The past few days have been full of the memories of September 11, 2001. I, too, vividly remember that day. But this day ten years ago is just as clear to me.

I had just started my fourth year of teaching. September 11th was exactly one week into our new school year. September 12th our school district was closed, due to our proximity to Washington, D.C. and the Pentagon.

So, September 13th was the first time my twenty-two fourth graders and I had been together with us all sharing the knowledge of what had happened. I had thought long and hard about how to address these events. I have a book in my classroom, What the World Needs,

and I had planned for us to create our own version of that book. And we did. We read the

book and then brainstormed together. Each student created a page for our book. Some were simple. Some were profound. It was wonderful.



But what I remember most clearly was the beginning of our

day. We were in a trailer that year and, when I greeted my students as they entered, more than one said to me, "Ms. Orr, you lied to us."

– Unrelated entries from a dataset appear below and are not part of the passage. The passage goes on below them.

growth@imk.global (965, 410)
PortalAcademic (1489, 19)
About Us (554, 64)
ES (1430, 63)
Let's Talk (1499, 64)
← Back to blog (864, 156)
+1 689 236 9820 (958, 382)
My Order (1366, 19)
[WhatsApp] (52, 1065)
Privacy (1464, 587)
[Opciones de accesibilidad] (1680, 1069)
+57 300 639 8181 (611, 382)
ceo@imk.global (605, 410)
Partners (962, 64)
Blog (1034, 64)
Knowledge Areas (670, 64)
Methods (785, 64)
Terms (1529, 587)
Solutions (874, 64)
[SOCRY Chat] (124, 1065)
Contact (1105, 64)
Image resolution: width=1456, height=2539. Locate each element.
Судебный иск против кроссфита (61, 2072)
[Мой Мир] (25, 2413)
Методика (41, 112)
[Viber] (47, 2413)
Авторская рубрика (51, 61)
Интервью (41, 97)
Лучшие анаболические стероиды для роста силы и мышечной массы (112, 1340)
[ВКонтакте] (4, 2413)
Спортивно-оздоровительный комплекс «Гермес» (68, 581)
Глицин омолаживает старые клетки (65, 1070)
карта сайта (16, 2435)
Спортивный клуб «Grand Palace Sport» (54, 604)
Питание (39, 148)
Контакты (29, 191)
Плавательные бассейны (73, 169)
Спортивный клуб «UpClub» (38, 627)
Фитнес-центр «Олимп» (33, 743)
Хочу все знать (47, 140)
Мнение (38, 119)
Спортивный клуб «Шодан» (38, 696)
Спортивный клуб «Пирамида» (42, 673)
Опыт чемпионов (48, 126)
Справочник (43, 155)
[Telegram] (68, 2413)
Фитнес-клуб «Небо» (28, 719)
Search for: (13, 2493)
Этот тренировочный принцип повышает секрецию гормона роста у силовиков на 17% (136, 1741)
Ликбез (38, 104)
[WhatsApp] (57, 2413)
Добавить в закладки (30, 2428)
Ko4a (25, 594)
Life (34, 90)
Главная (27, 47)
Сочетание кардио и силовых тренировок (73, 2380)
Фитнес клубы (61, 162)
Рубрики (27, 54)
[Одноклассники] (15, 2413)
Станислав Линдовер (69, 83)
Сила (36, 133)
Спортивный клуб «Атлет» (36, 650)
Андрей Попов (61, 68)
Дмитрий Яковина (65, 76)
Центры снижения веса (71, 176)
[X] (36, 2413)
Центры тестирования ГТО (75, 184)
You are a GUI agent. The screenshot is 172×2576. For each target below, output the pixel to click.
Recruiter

I did. On Tuesday I had not been truthful to them when I explained why we had to leave our trailer and spend the day in a first grade classroom inside the building. I told them nothing of the events that were unfolding just a few miles away at the Pentagon. The fears shared by all the adults in the building were not shared with them. I made excuses for why so many parents were coming to pick up their kids. I lied about why we had indoor recess on a stunning day. They were right, I had lied to them.

We sat down for our morning meeting and I explained to them why I had lied. Both because that is what I had been told to do by our principals and by our superintendent and because I had no words to explain what was happening. I opened up our discussion to them. They talked about what they had seen on TV, what they had overheard, and what their families had told them. The most heartbreaking moment came when one boy, a Sikh, looked me right in the eye and said with great sorrow, "My people did this." I nearly choked and explained to him that I did not believe that to be true. No one like him was involved in this terrible thing.

Those students are nineteen years old now. I will never forget them. They give me hope.